Testing in dev indicated issues in production deployment, but the production implementation went ahead while techincians were trying to make it work in dev.
It is further noted that the simulator had not been maintained with all on-board software changes that had been implemented on the spacecraft.
Dev environment did not match production environment.
Actions to avoid future failure
- An ESA and NASA review of the process for SOHO operational procedure change should be implemented forthwith. The review should critically assess the process from beginning to end. The review should include matters such as who can initiate a change, who agrees it should be made, how is the modification process monitored, how is it validated, how is it introduced into operations, how it is signed-off, how are the users of the procedure informed of the change, and how are users trained on the new version.
Changes to established procedure can produce more failure than no procedures. Effective change management process (including signoff) is required.
ESA and NASA should re-assess staffing to ensure it is commensurate with the complexity and criticality of the SOHO mission and consistent with the updated Mission Management Plan. The staffing should be strengthened as required.
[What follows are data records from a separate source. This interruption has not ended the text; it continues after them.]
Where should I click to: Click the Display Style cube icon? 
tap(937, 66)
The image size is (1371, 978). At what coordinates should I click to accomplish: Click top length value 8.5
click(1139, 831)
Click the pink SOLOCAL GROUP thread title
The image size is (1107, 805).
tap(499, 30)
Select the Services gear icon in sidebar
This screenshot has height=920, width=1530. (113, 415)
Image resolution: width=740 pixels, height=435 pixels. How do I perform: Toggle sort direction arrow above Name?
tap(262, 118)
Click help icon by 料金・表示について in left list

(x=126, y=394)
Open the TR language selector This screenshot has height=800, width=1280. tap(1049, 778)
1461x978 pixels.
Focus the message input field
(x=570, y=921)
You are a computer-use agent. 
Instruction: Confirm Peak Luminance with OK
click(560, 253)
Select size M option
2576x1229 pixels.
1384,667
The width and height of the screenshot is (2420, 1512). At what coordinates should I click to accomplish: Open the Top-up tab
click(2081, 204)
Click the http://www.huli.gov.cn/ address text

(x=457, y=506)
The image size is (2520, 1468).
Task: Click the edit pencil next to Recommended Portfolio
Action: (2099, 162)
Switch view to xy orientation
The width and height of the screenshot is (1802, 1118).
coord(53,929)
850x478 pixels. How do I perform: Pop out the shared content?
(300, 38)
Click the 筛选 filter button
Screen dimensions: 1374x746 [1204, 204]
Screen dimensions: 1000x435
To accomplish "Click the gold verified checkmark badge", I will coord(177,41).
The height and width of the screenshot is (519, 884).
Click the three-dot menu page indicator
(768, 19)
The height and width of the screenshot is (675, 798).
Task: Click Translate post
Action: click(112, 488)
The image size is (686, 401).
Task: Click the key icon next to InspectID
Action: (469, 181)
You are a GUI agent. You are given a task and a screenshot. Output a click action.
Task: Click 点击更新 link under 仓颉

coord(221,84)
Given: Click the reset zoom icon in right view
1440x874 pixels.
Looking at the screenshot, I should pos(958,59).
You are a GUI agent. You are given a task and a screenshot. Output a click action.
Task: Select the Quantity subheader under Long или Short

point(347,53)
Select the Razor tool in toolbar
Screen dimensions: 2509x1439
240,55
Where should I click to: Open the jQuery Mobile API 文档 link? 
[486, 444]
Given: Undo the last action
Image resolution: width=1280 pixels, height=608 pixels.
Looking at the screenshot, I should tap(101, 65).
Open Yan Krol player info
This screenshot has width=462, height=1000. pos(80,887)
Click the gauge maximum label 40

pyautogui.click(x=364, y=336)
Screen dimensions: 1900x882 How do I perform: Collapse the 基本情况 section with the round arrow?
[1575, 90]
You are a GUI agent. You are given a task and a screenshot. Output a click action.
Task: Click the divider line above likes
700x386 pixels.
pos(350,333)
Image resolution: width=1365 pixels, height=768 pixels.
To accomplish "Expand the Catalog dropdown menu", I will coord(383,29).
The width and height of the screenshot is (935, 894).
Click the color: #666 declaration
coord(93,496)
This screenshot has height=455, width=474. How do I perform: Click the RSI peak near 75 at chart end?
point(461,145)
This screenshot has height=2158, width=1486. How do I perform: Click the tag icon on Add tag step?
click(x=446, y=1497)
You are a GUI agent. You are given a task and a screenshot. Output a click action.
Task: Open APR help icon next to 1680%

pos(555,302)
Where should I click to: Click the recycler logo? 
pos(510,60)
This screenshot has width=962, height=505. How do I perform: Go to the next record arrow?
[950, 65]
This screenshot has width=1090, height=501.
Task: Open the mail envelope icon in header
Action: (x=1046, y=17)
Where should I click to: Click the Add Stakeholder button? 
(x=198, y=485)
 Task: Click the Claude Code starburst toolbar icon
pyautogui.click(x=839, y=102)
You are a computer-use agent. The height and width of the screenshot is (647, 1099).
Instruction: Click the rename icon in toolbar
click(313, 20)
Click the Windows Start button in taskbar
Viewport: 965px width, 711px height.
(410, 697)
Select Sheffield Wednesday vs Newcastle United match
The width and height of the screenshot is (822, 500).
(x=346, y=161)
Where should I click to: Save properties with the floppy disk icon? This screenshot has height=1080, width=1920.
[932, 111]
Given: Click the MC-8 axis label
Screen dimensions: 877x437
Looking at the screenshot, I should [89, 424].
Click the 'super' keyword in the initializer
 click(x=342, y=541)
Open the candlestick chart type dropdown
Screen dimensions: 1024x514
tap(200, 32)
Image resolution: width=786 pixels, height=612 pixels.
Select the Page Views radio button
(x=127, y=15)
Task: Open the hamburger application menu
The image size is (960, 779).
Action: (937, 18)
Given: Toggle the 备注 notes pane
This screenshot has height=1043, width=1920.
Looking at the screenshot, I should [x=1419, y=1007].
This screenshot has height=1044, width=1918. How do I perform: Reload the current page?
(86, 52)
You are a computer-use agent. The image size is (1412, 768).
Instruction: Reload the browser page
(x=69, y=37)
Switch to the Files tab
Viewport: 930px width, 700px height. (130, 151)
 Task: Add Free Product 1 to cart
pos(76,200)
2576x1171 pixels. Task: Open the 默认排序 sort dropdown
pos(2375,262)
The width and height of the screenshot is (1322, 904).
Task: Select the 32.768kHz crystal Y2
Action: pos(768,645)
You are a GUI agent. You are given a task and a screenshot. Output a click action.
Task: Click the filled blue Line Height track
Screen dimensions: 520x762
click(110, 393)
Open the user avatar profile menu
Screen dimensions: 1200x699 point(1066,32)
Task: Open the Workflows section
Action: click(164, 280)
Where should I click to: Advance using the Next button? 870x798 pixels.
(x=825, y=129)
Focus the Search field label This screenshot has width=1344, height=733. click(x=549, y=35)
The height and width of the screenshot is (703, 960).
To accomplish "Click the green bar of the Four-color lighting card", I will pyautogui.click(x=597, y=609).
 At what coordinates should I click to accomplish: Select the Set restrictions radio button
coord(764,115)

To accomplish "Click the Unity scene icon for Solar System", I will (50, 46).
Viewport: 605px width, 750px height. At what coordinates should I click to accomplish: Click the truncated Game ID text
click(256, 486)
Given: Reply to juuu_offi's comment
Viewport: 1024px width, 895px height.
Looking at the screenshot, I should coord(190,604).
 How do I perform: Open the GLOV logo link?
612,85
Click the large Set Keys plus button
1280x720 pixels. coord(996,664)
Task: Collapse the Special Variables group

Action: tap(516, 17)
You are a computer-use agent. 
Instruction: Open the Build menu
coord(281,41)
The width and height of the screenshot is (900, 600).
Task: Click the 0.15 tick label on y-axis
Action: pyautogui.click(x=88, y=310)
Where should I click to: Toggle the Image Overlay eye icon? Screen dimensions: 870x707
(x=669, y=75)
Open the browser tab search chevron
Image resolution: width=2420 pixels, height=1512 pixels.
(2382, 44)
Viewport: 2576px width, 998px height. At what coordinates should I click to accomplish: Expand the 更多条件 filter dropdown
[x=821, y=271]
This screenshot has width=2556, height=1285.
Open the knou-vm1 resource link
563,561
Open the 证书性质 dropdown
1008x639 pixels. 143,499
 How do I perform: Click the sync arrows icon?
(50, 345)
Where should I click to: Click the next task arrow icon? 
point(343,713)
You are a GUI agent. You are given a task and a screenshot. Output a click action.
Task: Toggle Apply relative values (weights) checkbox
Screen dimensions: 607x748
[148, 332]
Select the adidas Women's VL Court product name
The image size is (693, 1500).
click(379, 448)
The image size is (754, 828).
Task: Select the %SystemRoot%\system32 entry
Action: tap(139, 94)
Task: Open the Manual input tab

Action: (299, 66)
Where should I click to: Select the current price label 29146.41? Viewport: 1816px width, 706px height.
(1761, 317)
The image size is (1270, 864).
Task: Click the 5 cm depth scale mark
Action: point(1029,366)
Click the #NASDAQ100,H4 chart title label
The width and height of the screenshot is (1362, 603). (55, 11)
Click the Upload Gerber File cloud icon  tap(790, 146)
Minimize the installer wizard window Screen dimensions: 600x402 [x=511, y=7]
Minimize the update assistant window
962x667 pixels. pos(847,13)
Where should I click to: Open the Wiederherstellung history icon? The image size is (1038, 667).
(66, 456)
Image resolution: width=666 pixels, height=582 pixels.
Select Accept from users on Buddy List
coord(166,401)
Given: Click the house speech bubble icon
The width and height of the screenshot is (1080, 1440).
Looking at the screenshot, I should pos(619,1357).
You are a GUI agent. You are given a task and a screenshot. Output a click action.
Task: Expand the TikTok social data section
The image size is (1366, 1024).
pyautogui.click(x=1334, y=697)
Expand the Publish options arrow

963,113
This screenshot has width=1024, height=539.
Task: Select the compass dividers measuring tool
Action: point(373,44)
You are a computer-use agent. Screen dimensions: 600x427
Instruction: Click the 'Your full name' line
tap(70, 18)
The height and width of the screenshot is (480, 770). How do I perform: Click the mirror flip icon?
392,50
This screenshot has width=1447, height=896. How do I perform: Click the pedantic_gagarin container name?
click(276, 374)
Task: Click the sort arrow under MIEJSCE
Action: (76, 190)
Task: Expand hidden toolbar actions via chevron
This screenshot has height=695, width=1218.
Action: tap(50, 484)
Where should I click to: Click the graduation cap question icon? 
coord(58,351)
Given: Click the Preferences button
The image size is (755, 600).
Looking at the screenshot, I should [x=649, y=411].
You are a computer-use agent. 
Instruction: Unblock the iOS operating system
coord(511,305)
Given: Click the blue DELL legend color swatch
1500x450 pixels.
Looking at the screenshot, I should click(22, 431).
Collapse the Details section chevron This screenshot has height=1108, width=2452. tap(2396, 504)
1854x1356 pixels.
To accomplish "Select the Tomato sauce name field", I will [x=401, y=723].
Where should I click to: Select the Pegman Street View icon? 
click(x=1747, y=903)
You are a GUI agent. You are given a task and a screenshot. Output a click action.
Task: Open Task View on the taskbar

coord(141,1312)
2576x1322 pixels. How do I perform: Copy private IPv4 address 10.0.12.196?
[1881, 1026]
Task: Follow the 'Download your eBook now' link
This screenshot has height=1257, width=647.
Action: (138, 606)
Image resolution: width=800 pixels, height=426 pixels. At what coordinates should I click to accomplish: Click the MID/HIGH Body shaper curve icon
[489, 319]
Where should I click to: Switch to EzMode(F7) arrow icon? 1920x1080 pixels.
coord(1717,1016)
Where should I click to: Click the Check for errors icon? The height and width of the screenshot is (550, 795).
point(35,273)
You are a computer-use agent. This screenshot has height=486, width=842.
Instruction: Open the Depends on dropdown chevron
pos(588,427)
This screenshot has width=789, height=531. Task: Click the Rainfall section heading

Surge capability should exist to support non-routine and contingency operati
Staffing should align with the complexity and criticality of supported system, with room to “burst” on non-routine and contingency operations.
- The operations scripts (the string of procedures used by the FOT) for other than routine science operations should be put under configuration control and any change formally approved by ESA and NASA. Each time such a script is changed, the whole script should be validated.
Formal change control and retesting required.
- ESA/ESOC should lead an independent assessment of the capabilities of the NASA SOHO simulator and provide recommendations for suggested maintenance and enhancements.
Make dev match prod.
If possible, automatic monitoring should be extended to all telemetry.
Monitor what you care about.
An ESA and NASA board should review all outstanding Ground System Problem Reports and the plans to close them.
Ensure all known faults are resolved.
ESA and NASA flight operations personnel should be conversant with both the ESA and NASA systems to the maximum extent possible to form a more synergistic, integrated team.
Training and skills-transfer are critical.